Lawmakers voted 256-174 on Thursday to approve the bill, H.R.3967, also known as the Honoring Our PACT Act. The bill now moves to the U.S. Senate, where its future is unclear.

The legislation is designed to expand access to care and benefits for veterans exposed to toxic substances during their service.

[More on the Honoring Our PACT Act: House backs bill to help veterans exposed to toxic burn pits]

It also includes language from the Camp Lejeune Justice Act, sponsors say, allowing claims from victims exposed to contaminated water at Camp Lejeune to be heard in court, enabling them to present evidence for harm caused by exposure.

Only two Kentucky congressmen – Rep. Thomas Massie (R-Ky.) and Rep. John Yarmuth (D-Ky.) – voted in favor of the legislation. Four others – Reps. Andy Barr, James Comer, Brett Guthrie and Hal Rogers, all Republicans – voted against it.

[See the roll call vote result here.]

In response to WKYT’s request for comment, a spokesperson for Barr defended the congressman’s vote and reiterated his support for another piece of related legislation he is sponsoring.

------------

## What this exercise asks
1. In the article on the PACT Act vote, what was the final tally when lawmakers approved H.R.3967?
2. Summarize the article on the PACT Act vote in two sentences.

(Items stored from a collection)

------------

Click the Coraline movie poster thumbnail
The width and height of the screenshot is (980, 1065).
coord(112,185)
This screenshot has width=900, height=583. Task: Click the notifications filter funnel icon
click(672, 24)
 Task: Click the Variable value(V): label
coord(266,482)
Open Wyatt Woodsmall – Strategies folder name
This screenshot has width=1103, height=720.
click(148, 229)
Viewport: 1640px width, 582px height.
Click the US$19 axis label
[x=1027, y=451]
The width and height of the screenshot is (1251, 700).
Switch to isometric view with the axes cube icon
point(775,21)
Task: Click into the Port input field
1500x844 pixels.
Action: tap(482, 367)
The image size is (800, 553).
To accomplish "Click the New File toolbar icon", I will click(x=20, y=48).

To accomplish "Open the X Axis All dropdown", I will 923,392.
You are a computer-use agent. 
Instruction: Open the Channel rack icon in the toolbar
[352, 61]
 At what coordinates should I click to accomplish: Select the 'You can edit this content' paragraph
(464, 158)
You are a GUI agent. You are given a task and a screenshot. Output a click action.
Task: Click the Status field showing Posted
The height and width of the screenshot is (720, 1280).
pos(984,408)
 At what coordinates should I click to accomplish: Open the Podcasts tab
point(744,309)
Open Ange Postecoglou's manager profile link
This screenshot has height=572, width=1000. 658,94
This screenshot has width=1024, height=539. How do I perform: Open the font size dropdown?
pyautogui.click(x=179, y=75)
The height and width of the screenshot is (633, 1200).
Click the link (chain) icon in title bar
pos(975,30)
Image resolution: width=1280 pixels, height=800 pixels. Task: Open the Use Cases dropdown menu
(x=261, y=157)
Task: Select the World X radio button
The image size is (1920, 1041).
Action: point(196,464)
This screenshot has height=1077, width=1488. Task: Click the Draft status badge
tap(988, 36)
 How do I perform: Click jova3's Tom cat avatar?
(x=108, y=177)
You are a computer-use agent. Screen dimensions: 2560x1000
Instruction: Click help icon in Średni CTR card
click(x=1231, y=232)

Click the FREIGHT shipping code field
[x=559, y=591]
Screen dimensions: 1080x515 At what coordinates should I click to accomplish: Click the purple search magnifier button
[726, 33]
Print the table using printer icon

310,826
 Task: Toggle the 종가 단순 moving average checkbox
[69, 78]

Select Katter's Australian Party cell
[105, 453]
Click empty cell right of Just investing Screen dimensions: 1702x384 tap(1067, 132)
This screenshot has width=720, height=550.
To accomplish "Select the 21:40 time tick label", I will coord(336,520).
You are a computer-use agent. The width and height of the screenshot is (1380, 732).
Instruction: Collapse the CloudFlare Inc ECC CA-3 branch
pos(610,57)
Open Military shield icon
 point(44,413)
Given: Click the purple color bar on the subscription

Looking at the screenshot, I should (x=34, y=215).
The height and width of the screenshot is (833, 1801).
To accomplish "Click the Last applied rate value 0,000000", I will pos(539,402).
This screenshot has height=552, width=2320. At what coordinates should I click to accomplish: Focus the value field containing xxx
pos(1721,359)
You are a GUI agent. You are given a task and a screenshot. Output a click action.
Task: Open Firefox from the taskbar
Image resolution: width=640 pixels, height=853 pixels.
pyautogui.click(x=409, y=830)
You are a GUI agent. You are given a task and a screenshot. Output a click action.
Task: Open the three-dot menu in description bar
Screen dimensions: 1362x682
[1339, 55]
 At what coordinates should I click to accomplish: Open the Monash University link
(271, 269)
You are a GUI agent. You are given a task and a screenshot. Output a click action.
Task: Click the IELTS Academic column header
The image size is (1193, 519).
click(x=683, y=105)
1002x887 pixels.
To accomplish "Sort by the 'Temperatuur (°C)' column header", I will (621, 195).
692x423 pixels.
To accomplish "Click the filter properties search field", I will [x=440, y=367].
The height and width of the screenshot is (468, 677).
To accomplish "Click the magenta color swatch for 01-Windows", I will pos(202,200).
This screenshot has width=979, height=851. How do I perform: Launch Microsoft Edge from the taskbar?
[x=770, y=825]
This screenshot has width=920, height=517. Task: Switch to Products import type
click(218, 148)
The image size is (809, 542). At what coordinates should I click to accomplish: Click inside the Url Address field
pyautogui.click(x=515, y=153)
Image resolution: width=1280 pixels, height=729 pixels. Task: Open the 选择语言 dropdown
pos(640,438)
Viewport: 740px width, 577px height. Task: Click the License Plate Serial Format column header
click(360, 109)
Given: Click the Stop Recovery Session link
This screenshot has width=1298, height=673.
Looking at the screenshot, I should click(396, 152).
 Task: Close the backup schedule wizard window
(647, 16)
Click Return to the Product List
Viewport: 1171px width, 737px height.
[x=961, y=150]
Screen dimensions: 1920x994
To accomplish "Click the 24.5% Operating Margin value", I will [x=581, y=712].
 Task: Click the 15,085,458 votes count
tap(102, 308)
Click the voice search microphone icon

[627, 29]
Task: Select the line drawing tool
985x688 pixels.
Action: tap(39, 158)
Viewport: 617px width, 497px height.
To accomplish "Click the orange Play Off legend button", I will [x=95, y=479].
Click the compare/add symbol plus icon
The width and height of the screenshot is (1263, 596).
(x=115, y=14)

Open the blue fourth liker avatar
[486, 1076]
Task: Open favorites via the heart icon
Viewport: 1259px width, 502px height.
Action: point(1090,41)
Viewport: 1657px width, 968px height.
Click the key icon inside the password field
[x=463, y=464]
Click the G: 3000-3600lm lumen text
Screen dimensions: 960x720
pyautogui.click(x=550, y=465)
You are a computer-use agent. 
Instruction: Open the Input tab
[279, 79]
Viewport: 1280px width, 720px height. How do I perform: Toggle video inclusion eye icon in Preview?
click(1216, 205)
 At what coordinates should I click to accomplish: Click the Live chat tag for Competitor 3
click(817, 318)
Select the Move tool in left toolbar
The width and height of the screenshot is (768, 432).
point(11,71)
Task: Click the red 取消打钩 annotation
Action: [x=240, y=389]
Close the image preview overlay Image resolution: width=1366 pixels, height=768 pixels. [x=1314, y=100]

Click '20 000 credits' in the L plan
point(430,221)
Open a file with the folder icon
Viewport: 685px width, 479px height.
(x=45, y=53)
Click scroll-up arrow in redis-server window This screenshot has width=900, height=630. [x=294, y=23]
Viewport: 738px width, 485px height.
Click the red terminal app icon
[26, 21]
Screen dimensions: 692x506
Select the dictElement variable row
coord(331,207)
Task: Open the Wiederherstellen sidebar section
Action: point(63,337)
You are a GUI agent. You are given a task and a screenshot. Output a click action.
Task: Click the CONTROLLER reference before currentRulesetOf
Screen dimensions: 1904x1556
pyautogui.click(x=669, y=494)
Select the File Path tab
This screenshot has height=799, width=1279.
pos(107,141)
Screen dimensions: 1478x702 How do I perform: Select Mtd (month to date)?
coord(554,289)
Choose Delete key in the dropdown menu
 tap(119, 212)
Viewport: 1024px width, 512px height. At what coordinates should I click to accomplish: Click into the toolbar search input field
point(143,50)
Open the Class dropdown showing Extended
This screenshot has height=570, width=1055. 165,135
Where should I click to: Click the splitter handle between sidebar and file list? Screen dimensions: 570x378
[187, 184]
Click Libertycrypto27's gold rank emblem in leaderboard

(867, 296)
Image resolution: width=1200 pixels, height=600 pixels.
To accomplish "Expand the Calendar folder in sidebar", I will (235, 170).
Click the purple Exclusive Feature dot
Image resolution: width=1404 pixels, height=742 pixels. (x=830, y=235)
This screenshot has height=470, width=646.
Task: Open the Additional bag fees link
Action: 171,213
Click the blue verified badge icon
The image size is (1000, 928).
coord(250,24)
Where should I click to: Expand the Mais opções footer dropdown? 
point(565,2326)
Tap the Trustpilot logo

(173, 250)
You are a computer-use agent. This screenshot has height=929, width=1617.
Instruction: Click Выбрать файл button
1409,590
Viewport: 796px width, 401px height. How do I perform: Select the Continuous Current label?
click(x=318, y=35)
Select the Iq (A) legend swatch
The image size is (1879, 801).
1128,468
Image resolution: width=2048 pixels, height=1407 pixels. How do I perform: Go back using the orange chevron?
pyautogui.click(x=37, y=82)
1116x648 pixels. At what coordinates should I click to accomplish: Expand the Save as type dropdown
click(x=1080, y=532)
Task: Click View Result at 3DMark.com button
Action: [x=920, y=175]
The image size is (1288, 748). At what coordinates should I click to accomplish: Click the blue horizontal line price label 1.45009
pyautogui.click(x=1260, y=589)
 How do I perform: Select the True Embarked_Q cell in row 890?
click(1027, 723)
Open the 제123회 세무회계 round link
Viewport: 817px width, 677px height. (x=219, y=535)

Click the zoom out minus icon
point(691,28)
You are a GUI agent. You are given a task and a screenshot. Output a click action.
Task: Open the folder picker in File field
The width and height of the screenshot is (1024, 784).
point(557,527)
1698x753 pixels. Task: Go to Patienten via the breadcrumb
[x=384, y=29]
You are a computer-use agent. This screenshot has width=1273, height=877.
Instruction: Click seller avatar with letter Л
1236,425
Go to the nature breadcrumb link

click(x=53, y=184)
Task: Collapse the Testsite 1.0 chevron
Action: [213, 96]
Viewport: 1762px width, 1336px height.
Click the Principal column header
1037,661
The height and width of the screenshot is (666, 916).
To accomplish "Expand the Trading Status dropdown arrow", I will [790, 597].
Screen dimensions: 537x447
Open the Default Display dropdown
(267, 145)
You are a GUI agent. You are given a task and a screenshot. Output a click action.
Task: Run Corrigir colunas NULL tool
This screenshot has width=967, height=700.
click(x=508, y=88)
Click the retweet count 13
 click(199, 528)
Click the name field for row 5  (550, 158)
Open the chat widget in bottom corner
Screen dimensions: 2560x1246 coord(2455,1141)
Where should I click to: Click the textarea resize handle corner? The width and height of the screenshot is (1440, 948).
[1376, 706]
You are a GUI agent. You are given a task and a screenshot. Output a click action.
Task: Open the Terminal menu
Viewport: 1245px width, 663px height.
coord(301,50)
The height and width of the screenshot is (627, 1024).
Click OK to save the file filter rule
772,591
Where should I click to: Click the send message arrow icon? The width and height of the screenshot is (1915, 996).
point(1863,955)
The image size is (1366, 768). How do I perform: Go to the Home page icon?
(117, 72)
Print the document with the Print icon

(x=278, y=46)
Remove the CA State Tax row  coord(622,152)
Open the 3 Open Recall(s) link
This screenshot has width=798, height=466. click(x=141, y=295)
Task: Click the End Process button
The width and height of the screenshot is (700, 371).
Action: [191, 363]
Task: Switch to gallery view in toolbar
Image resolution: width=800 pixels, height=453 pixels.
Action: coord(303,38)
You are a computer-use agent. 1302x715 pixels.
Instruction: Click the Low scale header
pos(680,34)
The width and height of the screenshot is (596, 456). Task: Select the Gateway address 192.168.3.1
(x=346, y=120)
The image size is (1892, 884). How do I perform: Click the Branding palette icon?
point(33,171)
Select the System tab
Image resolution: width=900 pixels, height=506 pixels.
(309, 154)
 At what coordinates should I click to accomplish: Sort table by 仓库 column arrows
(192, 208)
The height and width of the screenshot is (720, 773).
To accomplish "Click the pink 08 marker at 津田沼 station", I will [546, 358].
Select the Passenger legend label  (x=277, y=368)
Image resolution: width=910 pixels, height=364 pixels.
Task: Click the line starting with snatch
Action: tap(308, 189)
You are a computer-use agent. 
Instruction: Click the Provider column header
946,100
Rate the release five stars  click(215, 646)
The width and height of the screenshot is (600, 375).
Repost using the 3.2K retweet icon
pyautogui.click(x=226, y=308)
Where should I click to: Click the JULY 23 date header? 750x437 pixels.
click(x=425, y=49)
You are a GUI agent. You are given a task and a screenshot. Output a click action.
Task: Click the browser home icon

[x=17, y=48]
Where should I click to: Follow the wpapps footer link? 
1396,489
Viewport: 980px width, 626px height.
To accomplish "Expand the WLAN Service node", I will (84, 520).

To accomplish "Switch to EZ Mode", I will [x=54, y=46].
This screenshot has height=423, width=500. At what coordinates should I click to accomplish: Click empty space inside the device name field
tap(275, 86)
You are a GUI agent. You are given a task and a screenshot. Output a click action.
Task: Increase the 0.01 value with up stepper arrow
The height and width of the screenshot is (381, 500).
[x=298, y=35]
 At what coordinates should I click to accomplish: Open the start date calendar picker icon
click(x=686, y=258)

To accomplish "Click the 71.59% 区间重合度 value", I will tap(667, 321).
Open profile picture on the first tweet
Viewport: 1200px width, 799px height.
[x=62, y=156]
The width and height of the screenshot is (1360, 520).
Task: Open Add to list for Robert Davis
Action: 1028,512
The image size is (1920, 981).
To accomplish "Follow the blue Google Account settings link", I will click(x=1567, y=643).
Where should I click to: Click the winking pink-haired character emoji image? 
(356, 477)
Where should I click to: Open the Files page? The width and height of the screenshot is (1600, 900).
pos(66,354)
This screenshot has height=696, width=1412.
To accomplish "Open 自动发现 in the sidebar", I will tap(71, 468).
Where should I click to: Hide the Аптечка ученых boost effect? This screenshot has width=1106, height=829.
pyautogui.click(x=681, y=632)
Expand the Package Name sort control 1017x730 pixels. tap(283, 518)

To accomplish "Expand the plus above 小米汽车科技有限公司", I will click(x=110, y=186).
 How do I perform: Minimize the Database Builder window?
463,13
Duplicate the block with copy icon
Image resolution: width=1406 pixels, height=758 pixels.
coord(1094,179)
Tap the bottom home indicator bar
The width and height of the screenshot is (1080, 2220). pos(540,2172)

------------

## Exercise responses
1. 256-174.

2. Lawmakers voted 256-174 to approve the Honoring Our PACT Act, which aims to expand care and benefits for veterans exposed to toxic substances and lets Camp Lejeune water contamination victims bring claims in court, and the bill now goes to the Senate. Of Kentucky's congressmen, only Thomas Massie and John Yarmuth voted for it, while Andy Barr, James Comer, Brett Guthrie and Hal Rogers voted against it.